芦田信JCRファーマ会長兼社長は13日、2024年度決算説明会で会見し、来年4月のトップ交代人事について説明した。
JCRファーマは、50年前に原料を売る会社としてスタートし、ずっとバイオに関わる事業を展開してきた。同日、来年4月1日付けで、芦田信現会長兼社長が取締役ファウンダーに退き、薗田啓之取締役専務執行役員が代表取締役社長、芦田透取締役専務執行役員が代表取締役会長に昇格する役員人事を発表した。
芦田氏は、まず、「最も力を入れていたのが研究で、中枢神経系に必要な薬剤を届けるJ-Brain Cargo技術やライソゾーム酵素などを生み出した。我々は、製薬会社であると共にバイオベンチャーが約半分を占めている」と自社の歩みを紹介。
その上で、「これまでは常にベンチャー精神を忘れないという姿勢でうまく機能してきた。若い経営者には、会社を始めた当時の活力が出るようにして頂きたい。新社長、会長を中心に頑張って創立100年を迎えられる素晴らしい会社になってほしい」と訴えかけた。

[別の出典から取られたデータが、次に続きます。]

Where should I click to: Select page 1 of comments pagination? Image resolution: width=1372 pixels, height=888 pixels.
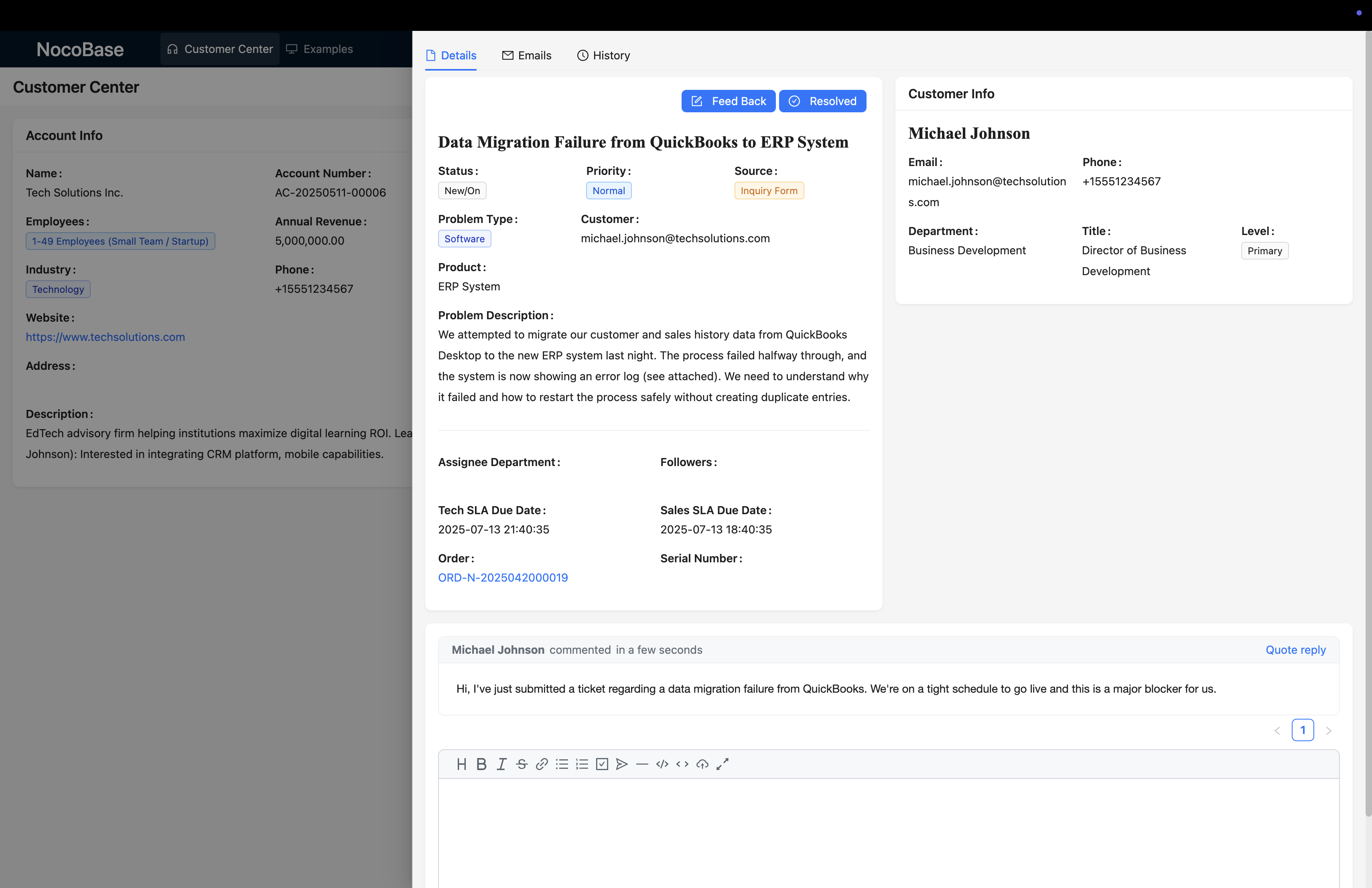click(x=1302, y=730)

芦田信氏は、「2026年4月に向けて現会長、新社長と3人で新しい体制について議論し、準備を進めていきたい」とコメント。
薗田氏は、「トップ交代で会社がガラッと変わることはない」とした上で、「従来通り希少疾患をベースにアンメットメディカルニーズに応えていきたい。我々が置かれている環境の中でどのように持続可能に持って行くかが大きい」との認識を示した。
さらに、「持続可能を維持した上で、希少疾患以外のところも手がける可能性」も示唆し、「研究開発には常に通しして新しい技術を開発していく。開発した技術をどのように使うかは、今までよりも幅広くオプションを考えながらやっていきたい」と抱負を述べた。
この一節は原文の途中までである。